• [PROMPT]:
Turn every line of the material below into a JSON list of strings, with one string for each line and blank lines left out.
-- begin PROVIDED DATA --
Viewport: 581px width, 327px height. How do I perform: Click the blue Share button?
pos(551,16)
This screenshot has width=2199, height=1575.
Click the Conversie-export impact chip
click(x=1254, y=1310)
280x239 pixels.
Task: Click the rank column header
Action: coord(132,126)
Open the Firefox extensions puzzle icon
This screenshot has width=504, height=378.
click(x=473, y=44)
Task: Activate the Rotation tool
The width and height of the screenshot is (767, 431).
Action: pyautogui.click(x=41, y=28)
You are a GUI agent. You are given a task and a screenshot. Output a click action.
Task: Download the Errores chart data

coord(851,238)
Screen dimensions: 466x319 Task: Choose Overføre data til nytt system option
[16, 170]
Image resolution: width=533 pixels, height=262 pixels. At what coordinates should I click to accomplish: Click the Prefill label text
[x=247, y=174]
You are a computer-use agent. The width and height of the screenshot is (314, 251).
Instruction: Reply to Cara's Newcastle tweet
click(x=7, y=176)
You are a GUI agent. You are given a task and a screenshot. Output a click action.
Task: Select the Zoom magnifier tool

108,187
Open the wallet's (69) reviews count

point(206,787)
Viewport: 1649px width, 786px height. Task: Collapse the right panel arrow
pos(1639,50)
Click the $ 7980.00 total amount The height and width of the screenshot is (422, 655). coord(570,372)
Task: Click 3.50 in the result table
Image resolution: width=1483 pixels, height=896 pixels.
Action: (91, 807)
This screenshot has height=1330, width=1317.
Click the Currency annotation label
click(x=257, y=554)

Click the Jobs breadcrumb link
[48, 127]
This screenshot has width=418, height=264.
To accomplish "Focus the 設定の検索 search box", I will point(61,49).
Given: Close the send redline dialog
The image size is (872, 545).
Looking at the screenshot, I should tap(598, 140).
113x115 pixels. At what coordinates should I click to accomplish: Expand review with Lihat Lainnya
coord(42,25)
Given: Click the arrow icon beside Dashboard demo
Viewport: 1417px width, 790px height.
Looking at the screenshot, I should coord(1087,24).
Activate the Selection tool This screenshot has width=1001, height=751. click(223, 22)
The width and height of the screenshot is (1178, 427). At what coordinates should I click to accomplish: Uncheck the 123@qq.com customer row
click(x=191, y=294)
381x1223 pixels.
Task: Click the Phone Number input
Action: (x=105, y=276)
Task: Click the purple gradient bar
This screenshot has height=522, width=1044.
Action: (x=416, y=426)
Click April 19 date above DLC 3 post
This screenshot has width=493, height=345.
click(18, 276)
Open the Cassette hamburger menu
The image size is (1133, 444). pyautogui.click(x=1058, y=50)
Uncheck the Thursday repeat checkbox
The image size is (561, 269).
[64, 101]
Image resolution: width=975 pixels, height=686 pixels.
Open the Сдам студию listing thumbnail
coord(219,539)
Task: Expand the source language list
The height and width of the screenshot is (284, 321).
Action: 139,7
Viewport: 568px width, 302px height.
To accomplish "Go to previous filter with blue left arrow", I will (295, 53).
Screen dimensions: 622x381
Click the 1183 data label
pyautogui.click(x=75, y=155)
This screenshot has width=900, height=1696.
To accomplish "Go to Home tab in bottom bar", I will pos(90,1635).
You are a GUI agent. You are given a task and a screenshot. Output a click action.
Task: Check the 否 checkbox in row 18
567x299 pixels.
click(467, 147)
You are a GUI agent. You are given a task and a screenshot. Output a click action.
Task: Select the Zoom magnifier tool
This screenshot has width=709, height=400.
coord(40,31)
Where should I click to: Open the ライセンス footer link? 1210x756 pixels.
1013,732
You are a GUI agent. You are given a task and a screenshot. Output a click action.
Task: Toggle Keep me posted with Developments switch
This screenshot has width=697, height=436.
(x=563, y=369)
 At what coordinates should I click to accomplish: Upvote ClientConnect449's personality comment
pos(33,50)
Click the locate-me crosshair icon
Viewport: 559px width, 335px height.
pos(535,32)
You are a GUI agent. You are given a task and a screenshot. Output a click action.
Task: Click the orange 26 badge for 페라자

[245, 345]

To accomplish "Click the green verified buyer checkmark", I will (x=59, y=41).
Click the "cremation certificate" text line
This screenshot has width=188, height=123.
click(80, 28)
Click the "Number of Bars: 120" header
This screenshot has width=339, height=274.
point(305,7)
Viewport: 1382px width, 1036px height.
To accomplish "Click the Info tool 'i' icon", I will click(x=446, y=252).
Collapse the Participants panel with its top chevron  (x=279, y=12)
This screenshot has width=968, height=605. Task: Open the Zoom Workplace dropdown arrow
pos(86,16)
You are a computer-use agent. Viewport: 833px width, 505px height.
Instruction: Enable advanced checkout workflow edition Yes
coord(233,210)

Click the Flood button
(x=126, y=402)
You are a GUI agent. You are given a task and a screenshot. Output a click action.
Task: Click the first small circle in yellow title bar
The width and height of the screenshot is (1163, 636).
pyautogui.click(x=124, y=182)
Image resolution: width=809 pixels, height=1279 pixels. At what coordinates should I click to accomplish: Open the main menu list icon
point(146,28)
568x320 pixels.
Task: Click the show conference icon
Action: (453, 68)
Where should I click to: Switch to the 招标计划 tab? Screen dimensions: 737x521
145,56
-- end PROVIDED DATA --
• [PROBLEM SOLUTION]:
[
  "Viewport: 581px width, 327px height. How do I perform: Click the blue Share button?",
  "pos(551,16)",
  "This screenshot has width=2199, height=1575.",
  "Click the Conversie-export impact chip",
  "click(x=1254, y=1310)",
  "280x239 pixels.",
  "Task: Click the rank column header",
  "Action: coord(132,126)",
  "Open the Firefox extensions puzzle icon",
  "This screenshot has width=504, height=378.",
  "click(x=473, y=44)",
  "Task: Activate the Rotation tool",
  "The width and height of the screenshot is (767, 431).",
  "Action: pyautogui.click(x=41, y=28)",
  "You are a GUI agent. You are given a task and a screenshot. Output a click action.",
  "Task: Download the Errores chart data",
  "coord(851,238)",
  "Screen dimensions: 466x319 Task: Choose Overføre data til nytt system option",
  "[16, 170]",
  "Image resolution: width=533 pixels, height=262 pixels. At what coordinates should I click to accomplish: Click the Prefill label text",
  "[x=247, y=174]",
  "You are a computer-use agent. The width and height of the screenshot is (314, 251).",
  "Instruction: Reply to Cara's Newcastle tweet",
  "click(x=7, y=176)",
  "You are a GUI agent. You are given a task and a screenshot. Output a click action.",
  "Task: Select the Zoom magnifier tool",
  "108,187",
  "Open the wallet's (69) reviews count",
  "point(206,787)",
  "Viewport: 1649px width, 786px height. Task: Collapse the right panel arrow",
  "pos(1639,50)",
  "Click the $ 7980.00 total amount The height and width of the screenshot is (422, 655). coord(570,372)",
  "Task: Click 3.50 in the result table",
  "Image resolution: width=1483 pixels, height=896 pixels.",
  "Action: (91, 807)",
  "This screenshot has height=1330, width=1317.",
  "Click the Currency annotation label",
  "click(x=257, y=554)",
  "Click the Jobs breadcrumb link",
  "[48, 127]",
  "This screenshot has width=418, height=264.",
  "To accomplish \"Focus the 設定の検索 search box\", I will point(61,49).",
  "Given: Close the send redline dialog",
  "The image size is (872, 545).",
  "Looking at the screenshot, I should tap(598, 140).",
  "113x115 pixels. At what coordinates should I click to accomplish: Expand review with Lihat Lainnya",
  "coord(42,25)",
  "Given: Click the arrow icon beside Dashboard demo",
  "Viewport: 1417px width, 790px height.",
  "Looking at the screenshot, I should coord(1087,24).",
  "Activate the Selection tool This screenshot has width=1001, height=751. click(223, 22)",
  "The width and height of the screenshot is (1178, 427). At what coordinates should I click to accomplish: Uncheck the 123@qq.com customer row",
  "click(x=191, y=294)",
  "381x1223 pixels.",
  "Task: Click the Phone Number input",
  "Action: (x=105, y=276)",
  "Task: Click the purple gradient bar",
  "This screenshot has height=522, width=1044.",
  "Action: (x=416, y=426)",
  "Click April 19 date above DLC 3 post",
  "This screenshot has width=493, height=345.",
  "click(18, 276)",
  "Open the Cassette hamburger menu",
  "The image size is (1133, 444). pyautogui.click(x=1058, y=50)",
  "Uncheck the Thursday repeat checkbox",
  "The image size is (561, 269).",
  "[64, 101]",
  "Image resolution: width=975 pixels, height=686 pixels.",
  "Open the Сдам студию listing thumbnail",
  "coord(219,539)",
  "Task: Expand the source language list",
  "The height and width of the screenshot is (284, 321).",
  "Action: 139,7",
  "Viewport: 568px width, 302px height.",
  "To accomplish \"Go to previous filter with blue left arrow\", I will (295, 53).",
  "Screen dimensions: 622x381",
  "Click the 1183 data label",
  "pyautogui.click(x=75, y=155)",
  "This screenshot has width=900, height=1696.",
  "To accomplish \"Go to Home tab in bottom bar\", I will pos(90,1635).",
  "You are a GUI agent. You are given a task and a screenshot. Output a click action.",
  "Task: Check the 否 checkbox in row 18",
  "567x299 pixels.",
  "click(467, 147)",
  "You are a GUI agent. You are given a task and a screenshot. Output a click action.",
  "Task: Select the Zoom magnifier tool",
  "This screenshot has width=709, height=400.",
  "coord(40,31)",
  "Where should I click to: Open the ライセンス footer link? 1210x756 pixels.",
  "1013,732",
  "You are a GUI agent. You are given a task and a screenshot. Output a click action.",
  "Task: Toggle Keep me posted with Developments switch",
  "This screenshot has width=697, height=436.",
  "(x=563, y=369)",
  " At what coordinates should I click to accomplish: Upvote ClientConnect449's personality comment",
  "pos(33,50)",
  "Click the locate-me crosshair icon",
  "Viewport: 559px width, 335px height.",
  "pos(535,32)",
  "You are a GUI agent. You are given a task and a screenshot. Output a click action.",
  "Task: Click the orange 26 badge for 페라자",
  "[245, 345]",
  "To accomplish \"Click the green verified buyer checkmark\", I will (x=59, y=41).",
  "Click the \"cremation certificate\" text line",
  "This screenshot has width=188, height=123.",
  "click(80, 28)",
  "Click the \"Number of Bars: 120\" header",
  "This screenshot has width=339, height=274.",
  "point(305,7)",
  "Viewport: 1382px width, 1036px height.",
  "To accomplish \"Click the Info tool 'i' icon\", I will click(x=446, y=252).",
  "Collapse the Participants panel with its top chevron  (x=279, y=12)",
  "This screenshot has width=968, height=605. Task: Open the Zoom Workplace dropdown arrow",
  "pos(86,16)",
  "You are a computer-use agent. Viewport: 833px width, 505px height.",
  "Instruction: Enable advanced checkout workflow edition Yes",
  "coord(233,210)",
  "Click the Flood button",
  "(x=126, y=402)",
  "You are a GUI agent. You are given a task and a screenshot. Output a click action.",
  "Task: Click the first small circle in yellow title bar",
  "The width and height of the screenshot is (1163, 636).",
  "pyautogui.click(x=124, y=182)",
  "Image resolution: width=809 pixels, height=1279 pixels. At what coordinates should I click to accomplish: Open the main menu list icon",
  "point(146,28)",
  "568x320 pixels.",
  "Task: Click the show conference icon",
  "Action: (453, 68)",
  "Where should I click to: Switch to the 招标计划 tab? Screen dimensions: 737x521",
  "145,56"
]